Please copy the text lines of every record below exactly, leaving out the pictures.

--- BEGIN Data for this exercise ---

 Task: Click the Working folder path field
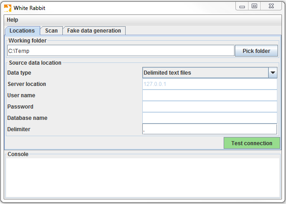(x=121, y=51)
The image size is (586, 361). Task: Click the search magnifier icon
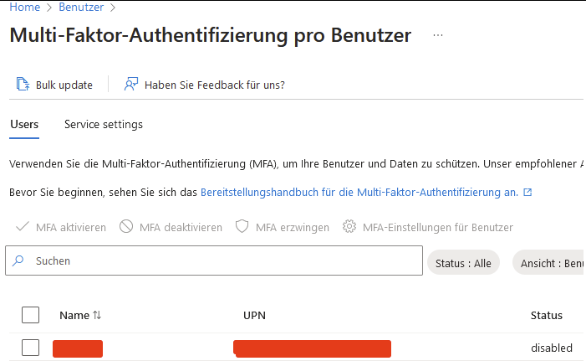(18, 261)
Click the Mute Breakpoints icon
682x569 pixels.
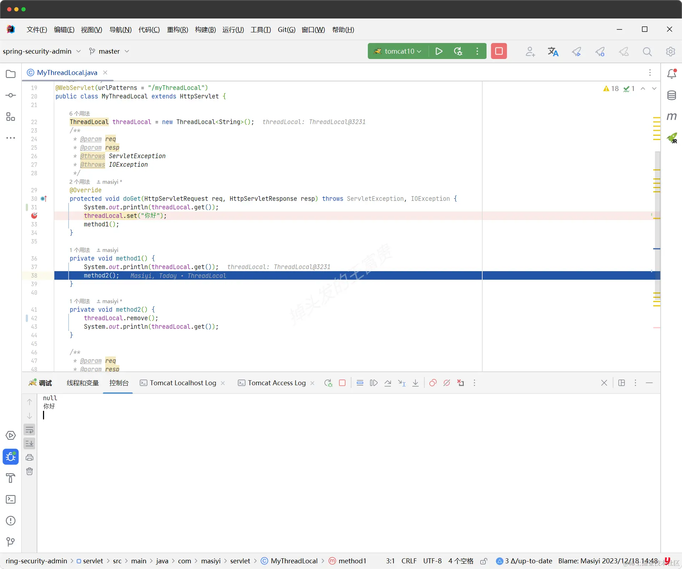pos(447,383)
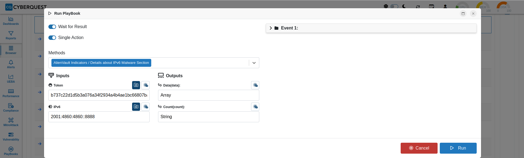The image size is (524, 158).
Task: Go to Reports in the sidebar
Action: (x=11, y=35)
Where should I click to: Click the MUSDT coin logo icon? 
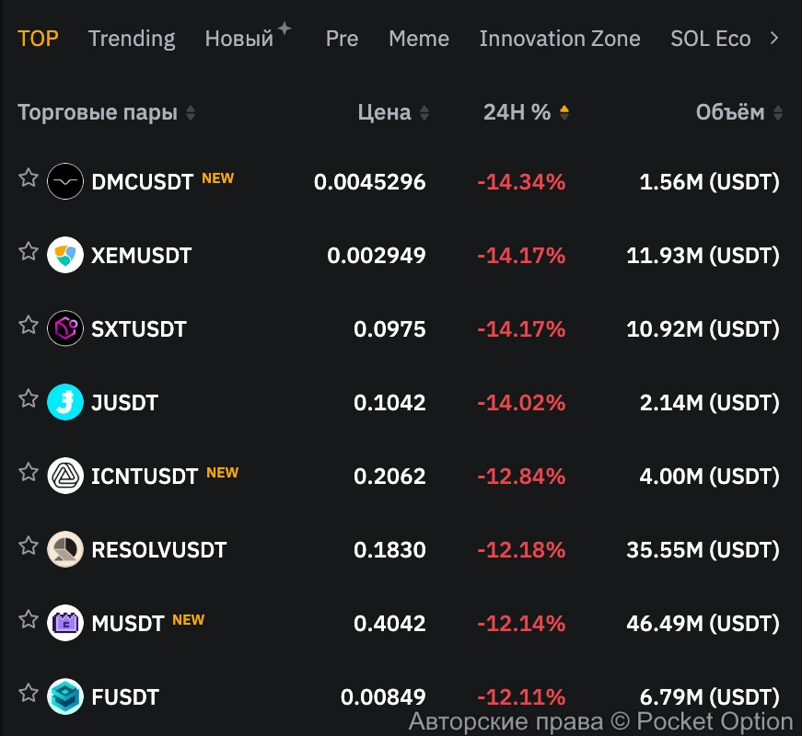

--- END Data for this exercise ---

Reply to the exercise
 Task: Click the Working folder path field
(x=121, y=51)
The image size is (586, 361). Task: Click the search magnifier icon
(18, 261)
Click the Mute Breakpoints icon
682x569 pixels.
pos(447,383)
The image size is (524, 158).
Task: Go to Reports in the sidebar
Action: (x=11, y=35)
Where should I click to: Click the MUSDT coin logo icon? 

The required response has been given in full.